One known pre-production gap, by design. The federation-bridge token
signature is not verified in M0/M1 — upstream provenance-bridge ships no
binary target yet, so /oauth/bridge/callback trusts the token payload
(spec.md §0.4). Anyone who can reach that callback could forge p_0/ops, so
the proxy emits a loud warn! at boot whenever the OAuth router is mounted and
the route must not be exposed in production until the JWKS-backed
jsonwebtoken::decode swap lands. The smoke/CI/demo flows use the stub
deliberately.
The agent platforms now ship "skills." You train one agent for the whole
org, attach it to Drive, Gmail, Salesforce, Jira, Notion, and an internal
API or two, and hand it out to every employee. That single agent now holds
the union of every permission any of its users have. In effect, you have
deployed a super-user. The OAuth scope says drive.readonly for the
tenant; the skill says "summarize anything the user asks about"; the
runtime has no idea whether the human on the other end is an intern, a
finance lead, or the CEO.
That is the Skill Overreach problem. A skill is authority defined at the agent level. A user is authority defined at the human level. The gap between them is exactly where confused-deputy attacks, prompt-injection exfiltration, and insider laundering live.
Proxilion is the only thing in the stack that forces the skilled agent back into the Human User box.
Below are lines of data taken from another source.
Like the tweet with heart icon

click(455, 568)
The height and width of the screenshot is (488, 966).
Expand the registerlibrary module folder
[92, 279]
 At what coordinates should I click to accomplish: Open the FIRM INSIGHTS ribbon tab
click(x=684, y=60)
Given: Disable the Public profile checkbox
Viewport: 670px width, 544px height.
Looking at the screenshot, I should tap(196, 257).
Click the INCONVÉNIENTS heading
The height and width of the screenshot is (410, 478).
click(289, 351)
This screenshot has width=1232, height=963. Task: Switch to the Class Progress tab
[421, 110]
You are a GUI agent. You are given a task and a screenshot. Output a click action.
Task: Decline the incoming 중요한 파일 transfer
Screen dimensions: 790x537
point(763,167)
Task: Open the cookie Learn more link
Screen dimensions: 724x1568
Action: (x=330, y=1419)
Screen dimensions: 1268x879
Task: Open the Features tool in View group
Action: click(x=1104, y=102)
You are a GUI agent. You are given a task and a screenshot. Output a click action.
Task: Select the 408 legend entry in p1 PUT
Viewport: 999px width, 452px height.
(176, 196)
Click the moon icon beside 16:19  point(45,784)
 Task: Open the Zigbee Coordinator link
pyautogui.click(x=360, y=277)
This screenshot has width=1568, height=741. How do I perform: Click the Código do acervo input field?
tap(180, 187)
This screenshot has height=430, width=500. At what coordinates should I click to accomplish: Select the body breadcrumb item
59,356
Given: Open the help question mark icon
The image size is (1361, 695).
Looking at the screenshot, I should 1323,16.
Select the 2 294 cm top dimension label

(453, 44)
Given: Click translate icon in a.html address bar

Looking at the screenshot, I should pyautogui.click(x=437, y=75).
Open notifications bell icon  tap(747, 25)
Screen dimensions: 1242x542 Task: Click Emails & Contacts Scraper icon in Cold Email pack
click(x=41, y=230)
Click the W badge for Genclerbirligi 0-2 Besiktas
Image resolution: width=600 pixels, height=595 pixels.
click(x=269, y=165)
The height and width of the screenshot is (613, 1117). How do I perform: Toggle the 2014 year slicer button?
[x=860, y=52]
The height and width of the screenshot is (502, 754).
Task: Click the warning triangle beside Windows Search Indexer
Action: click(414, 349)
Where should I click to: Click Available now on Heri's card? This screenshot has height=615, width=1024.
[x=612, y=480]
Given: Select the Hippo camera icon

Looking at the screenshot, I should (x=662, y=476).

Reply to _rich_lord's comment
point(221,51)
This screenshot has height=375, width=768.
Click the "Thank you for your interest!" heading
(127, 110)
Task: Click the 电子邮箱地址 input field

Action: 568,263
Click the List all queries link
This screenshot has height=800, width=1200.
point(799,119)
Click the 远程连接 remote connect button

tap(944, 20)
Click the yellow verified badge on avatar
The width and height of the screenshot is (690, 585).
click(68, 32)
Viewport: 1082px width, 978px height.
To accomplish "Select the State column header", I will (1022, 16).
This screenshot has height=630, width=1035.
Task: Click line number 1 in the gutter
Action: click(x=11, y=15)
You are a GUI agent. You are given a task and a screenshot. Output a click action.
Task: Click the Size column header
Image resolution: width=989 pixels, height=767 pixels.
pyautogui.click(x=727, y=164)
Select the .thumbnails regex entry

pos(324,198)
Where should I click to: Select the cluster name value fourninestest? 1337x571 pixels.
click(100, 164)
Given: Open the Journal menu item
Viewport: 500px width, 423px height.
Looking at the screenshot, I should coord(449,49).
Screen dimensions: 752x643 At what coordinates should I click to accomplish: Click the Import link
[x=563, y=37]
Every call the agent makes is bound to a PCA chain rooted at the specific human it is acting for at that moment. The intern's request to "summarize Q3 financials" fails the same way it would if the intern opened Drive directly. The CEO's request succeeds. The skill stays the same; the authority is no longer the skill's, it is the user's. Prevention by construction, even when the skill itself is overpowered.